A causa di questi fenomeni metereologici, il terreno impaludandosi a favorito lo spopolamento delle sue pianure e il fiorire di nuovi borghi sulle colline circostanti.
L'uso delle terre a fini agricoli e il popolamento della pianura fu possibile soltanto dopo accurate operazioni di controllo dei corsi d'acqua, con una politica di bonifiche per "colmata" inaugurata dai Medici, proseguita dai Lorena, continuata nei primi anni del secolo e oggi resa di nuovo di attualità dalle recenti alluvioni a cui il territorio è stato soggetto.
La località di Colle, così era chiamata in epoca remota questa regione, fu di proprietà di una nobile famiglia pisana, in seguito passò a Firenze e divenne villa medicea.
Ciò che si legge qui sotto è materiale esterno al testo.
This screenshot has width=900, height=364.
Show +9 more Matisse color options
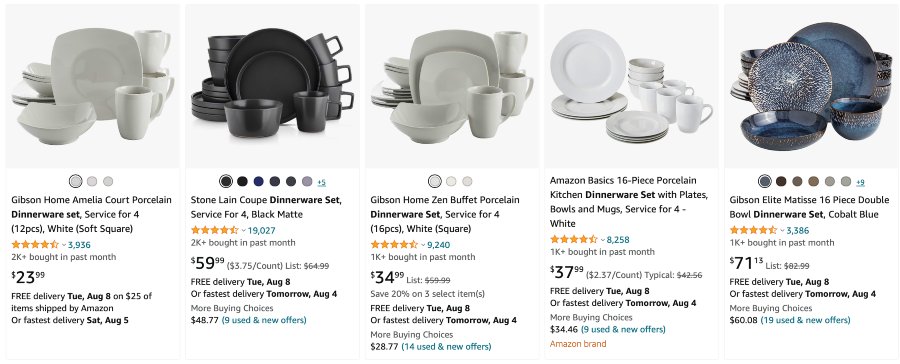[x=860, y=183]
Trasformata in casa di fattoria, fu il centro propulsore della Fattoria granducale - medicea prima, poi lorenese - che nel momento della massima espansione comprendeva oltre di venti poderi .
Il paese, persa ogni più antica memoria dell'epoca medievale (anche l'antica abbazia benedettina che sorgeva nei dintorni è andata completamente distrutta) è cresciuto attorno alla fattoria, fino a divenire comunità autonoma.